__WHAT THE TASK REQUIRES__. Would you please retype, exactly, the lines of the listing below between the line with "Open the MoGraph" and the line with "Task: Open the Serial Monitor magnifier icon", inclusive?

__RECORDS__.
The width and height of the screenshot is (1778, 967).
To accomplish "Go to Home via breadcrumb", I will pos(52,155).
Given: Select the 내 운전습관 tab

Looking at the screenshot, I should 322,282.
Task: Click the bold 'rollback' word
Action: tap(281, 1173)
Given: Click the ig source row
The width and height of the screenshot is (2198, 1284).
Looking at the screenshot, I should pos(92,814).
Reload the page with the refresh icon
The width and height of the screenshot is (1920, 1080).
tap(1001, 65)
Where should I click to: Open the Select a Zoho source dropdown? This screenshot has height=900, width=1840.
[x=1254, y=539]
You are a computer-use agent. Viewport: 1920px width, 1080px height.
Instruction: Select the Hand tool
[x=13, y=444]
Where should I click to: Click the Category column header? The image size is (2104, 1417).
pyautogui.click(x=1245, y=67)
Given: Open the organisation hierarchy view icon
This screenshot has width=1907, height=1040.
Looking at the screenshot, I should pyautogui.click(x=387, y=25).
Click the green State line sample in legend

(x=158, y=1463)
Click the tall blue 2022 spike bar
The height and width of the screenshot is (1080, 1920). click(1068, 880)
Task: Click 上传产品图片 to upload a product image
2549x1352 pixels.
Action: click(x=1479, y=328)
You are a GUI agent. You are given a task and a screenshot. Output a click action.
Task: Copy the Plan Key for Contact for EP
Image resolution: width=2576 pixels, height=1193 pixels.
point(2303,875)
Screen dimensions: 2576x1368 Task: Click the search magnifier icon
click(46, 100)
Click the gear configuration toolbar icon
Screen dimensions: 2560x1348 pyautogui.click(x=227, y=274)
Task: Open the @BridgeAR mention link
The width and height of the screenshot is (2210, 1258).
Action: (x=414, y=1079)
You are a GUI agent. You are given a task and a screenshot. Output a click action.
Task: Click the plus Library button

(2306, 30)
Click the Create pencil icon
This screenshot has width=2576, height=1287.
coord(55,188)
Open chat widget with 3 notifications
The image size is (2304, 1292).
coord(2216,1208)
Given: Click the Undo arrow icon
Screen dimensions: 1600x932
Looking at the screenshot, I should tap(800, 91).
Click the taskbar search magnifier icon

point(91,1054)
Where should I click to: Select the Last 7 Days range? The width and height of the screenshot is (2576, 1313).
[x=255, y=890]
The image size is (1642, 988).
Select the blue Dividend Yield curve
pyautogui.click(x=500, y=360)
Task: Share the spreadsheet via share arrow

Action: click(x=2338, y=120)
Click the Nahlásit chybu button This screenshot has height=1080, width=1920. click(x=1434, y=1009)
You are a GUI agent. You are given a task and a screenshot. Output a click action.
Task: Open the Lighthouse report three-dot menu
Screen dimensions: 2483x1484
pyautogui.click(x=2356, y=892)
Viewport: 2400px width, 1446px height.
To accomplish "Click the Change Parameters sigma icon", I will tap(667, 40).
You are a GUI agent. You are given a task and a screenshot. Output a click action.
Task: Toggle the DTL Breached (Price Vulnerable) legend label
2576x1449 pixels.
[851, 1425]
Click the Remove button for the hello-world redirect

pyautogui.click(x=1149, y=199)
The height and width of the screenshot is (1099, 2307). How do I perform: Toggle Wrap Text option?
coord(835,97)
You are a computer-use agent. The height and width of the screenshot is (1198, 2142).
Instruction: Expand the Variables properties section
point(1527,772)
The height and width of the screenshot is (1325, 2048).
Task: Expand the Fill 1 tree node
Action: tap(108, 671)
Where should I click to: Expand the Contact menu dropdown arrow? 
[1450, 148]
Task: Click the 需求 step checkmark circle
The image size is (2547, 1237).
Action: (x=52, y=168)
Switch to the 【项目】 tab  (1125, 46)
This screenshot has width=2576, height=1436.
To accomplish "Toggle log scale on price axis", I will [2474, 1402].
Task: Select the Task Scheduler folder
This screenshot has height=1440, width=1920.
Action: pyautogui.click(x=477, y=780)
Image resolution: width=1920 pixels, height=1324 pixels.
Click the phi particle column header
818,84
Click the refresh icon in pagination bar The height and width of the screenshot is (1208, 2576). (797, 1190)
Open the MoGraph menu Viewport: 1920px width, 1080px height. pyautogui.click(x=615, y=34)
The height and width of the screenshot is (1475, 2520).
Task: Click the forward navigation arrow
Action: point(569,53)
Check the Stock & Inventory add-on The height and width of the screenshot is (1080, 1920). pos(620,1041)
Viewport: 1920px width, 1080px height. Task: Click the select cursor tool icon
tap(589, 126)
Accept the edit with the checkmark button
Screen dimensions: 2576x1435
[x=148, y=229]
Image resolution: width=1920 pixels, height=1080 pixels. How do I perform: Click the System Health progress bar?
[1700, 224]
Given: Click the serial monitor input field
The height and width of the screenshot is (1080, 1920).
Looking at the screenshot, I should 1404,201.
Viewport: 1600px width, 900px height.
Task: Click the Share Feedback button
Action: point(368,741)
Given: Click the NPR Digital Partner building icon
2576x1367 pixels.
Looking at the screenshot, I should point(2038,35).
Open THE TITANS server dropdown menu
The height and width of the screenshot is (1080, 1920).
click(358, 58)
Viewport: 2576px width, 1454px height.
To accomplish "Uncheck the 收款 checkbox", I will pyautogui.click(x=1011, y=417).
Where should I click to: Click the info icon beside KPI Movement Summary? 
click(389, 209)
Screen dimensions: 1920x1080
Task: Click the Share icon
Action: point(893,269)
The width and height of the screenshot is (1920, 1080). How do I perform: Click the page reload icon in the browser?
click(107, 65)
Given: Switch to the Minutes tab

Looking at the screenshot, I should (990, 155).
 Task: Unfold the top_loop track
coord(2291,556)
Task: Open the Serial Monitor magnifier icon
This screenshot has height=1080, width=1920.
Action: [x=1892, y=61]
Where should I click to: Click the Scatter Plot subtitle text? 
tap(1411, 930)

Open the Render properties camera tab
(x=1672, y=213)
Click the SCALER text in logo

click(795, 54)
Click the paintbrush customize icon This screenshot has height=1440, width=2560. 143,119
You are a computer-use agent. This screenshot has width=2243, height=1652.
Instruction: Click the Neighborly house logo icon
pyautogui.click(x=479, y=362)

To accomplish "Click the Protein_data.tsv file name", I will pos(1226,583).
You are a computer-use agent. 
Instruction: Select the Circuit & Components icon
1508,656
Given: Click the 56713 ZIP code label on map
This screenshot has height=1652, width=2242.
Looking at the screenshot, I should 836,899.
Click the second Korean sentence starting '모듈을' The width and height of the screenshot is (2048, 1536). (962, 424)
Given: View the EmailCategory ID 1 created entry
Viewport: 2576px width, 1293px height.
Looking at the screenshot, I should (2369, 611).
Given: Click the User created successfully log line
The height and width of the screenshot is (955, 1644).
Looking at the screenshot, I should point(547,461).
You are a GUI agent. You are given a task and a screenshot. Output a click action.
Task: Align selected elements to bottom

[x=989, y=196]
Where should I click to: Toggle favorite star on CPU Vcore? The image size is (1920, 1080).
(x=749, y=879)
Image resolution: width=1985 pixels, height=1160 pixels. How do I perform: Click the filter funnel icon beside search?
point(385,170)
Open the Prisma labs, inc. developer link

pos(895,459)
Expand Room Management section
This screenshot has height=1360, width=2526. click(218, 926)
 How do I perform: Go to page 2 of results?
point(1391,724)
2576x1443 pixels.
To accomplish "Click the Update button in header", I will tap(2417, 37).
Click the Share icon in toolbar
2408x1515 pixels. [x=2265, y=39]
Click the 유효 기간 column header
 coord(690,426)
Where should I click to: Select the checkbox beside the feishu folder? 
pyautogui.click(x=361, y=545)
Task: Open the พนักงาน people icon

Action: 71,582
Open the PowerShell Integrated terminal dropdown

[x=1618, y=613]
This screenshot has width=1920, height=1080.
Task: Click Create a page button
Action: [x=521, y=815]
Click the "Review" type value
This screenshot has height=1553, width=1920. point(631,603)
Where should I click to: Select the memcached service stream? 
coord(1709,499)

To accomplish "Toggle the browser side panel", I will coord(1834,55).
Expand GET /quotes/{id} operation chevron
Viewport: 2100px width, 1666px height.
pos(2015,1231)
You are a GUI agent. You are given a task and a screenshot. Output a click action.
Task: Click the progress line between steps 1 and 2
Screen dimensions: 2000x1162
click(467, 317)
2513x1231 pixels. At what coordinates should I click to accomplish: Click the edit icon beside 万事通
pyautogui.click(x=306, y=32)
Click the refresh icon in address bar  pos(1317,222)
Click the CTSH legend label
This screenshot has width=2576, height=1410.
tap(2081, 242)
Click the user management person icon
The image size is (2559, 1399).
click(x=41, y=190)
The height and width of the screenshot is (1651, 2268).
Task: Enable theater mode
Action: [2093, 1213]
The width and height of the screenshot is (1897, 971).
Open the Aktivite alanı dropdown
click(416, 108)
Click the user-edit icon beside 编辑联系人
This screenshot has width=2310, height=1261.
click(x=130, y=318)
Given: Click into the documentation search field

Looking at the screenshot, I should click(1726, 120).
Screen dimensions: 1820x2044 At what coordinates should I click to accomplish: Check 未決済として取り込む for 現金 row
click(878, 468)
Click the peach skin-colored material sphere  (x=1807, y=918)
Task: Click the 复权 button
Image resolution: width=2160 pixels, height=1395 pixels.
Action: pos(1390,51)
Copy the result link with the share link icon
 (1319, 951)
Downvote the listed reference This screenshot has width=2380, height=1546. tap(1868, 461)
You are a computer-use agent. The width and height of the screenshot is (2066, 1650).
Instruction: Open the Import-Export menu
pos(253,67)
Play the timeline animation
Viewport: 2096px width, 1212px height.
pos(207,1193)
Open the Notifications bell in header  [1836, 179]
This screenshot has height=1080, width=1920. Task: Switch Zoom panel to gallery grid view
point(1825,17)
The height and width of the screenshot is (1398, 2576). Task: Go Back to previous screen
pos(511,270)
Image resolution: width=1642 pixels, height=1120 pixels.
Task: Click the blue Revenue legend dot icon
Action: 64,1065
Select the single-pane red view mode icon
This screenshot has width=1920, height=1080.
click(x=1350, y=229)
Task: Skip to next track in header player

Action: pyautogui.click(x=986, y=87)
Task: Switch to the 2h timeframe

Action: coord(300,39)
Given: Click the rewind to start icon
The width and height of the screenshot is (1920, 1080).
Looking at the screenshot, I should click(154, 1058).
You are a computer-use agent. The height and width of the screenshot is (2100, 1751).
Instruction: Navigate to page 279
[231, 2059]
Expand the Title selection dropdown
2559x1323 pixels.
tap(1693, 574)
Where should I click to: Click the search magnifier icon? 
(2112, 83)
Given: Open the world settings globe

__WRITTEN SOLUTION__.
Open the MoGraph menu Viewport: 1920px width, 1080px height. pyautogui.click(x=615, y=34)
The height and width of the screenshot is (1475, 2520).
Task: Click the forward navigation arrow
Action: point(569,53)
Check the Stock & Inventory add-on The height and width of the screenshot is (1080, 1920). pos(620,1041)
Viewport: 1920px width, 1080px height. Task: Click the select cursor tool icon
tap(589, 126)
Accept the edit with the checkmark button
Screen dimensions: 2576x1435
[x=148, y=229]
Image resolution: width=1920 pixels, height=1080 pixels. How do I perform: Click the System Health progress bar?
[1700, 224]
Given: Click the serial monitor input field
The height and width of the screenshot is (1080, 1920).
Looking at the screenshot, I should 1404,201.
Viewport: 1600px width, 900px height.
Task: Click the Share Feedback button
Action: point(368,741)
Given: Click the NPR Digital Partner building icon
2576x1367 pixels.
Looking at the screenshot, I should point(2038,35).
Open THE TITANS server dropdown menu
The height and width of the screenshot is (1080, 1920).
click(358, 58)
Viewport: 2576px width, 1454px height.
To accomplish "Uncheck the 收款 checkbox", I will pyautogui.click(x=1011, y=417).
Where should I click to: Click the info icon beside KPI Movement Summary? 
click(389, 209)
Screen dimensions: 1920x1080
Task: Click the Share icon
Action: point(893,269)
The width and height of the screenshot is (1920, 1080). How do I perform: Click the page reload icon in the browser?
click(107, 65)
Given: Switch to the Minutes tab

Looking at the screenshot, I should (990, 155).
 Task: Unfold the top_loop track
coord(2291,556)
Task: Open the Serial Monitor magnifier icon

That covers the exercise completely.